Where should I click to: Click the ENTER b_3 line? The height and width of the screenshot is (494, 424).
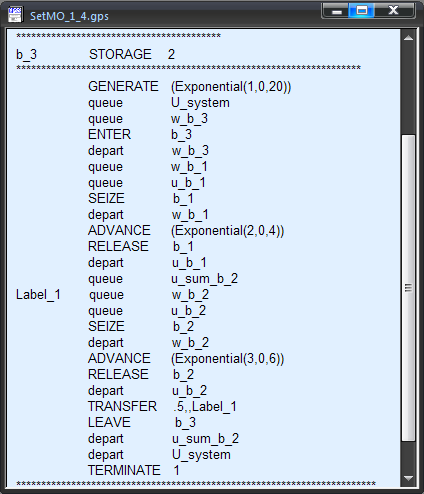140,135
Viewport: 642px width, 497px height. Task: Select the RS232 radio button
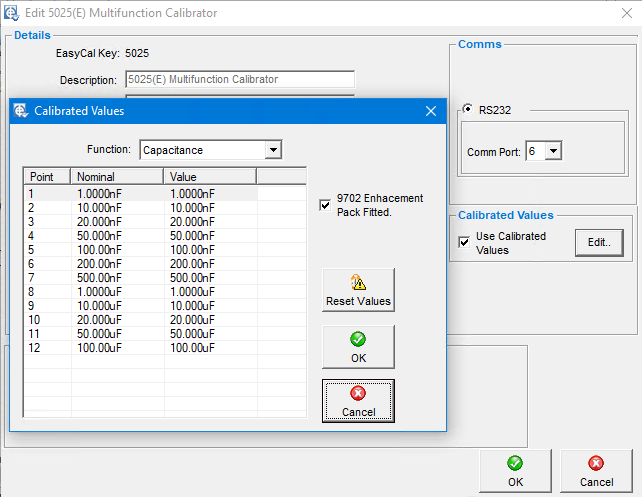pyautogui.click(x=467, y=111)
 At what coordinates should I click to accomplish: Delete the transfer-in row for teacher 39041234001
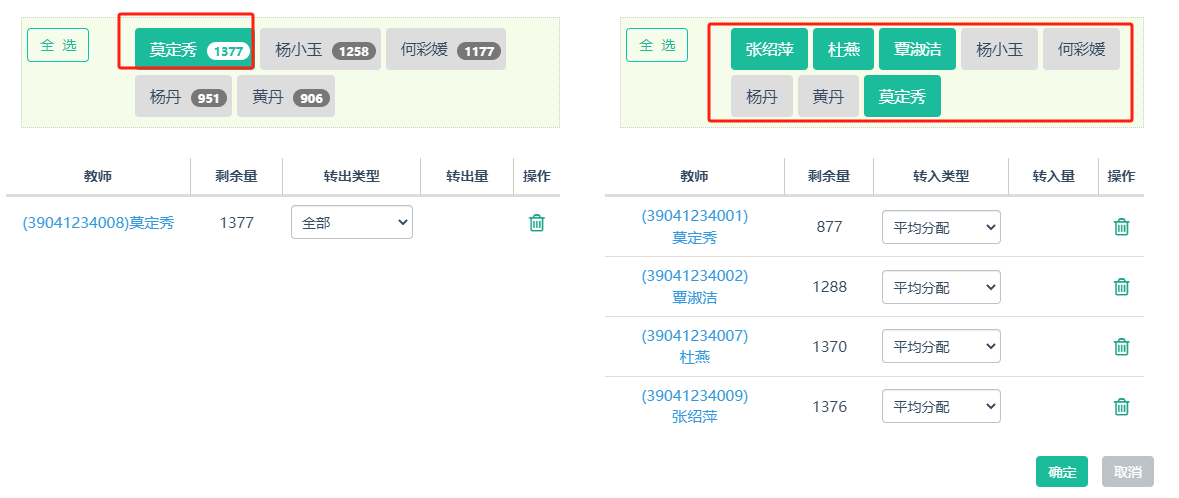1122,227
════════════════════
DIRECTIONS FOR THIS TASK:
Rename "radio button" to "option button" throughout the entries above and write them out again with nothing else changed. Leave the pictures out.

THE REPLY:
Where should I click to: Click the ENTER b_3 line? The height and width of the screenshot is (494, 424).
140,135
Viewport: 642px width, 497px height. Task: Select the RS232 option button
pyautogui.click(x=467, y=111)
 At what coordinates should I click to accomplish: Delete the transfer-in row for teacher 39041234001
1122,227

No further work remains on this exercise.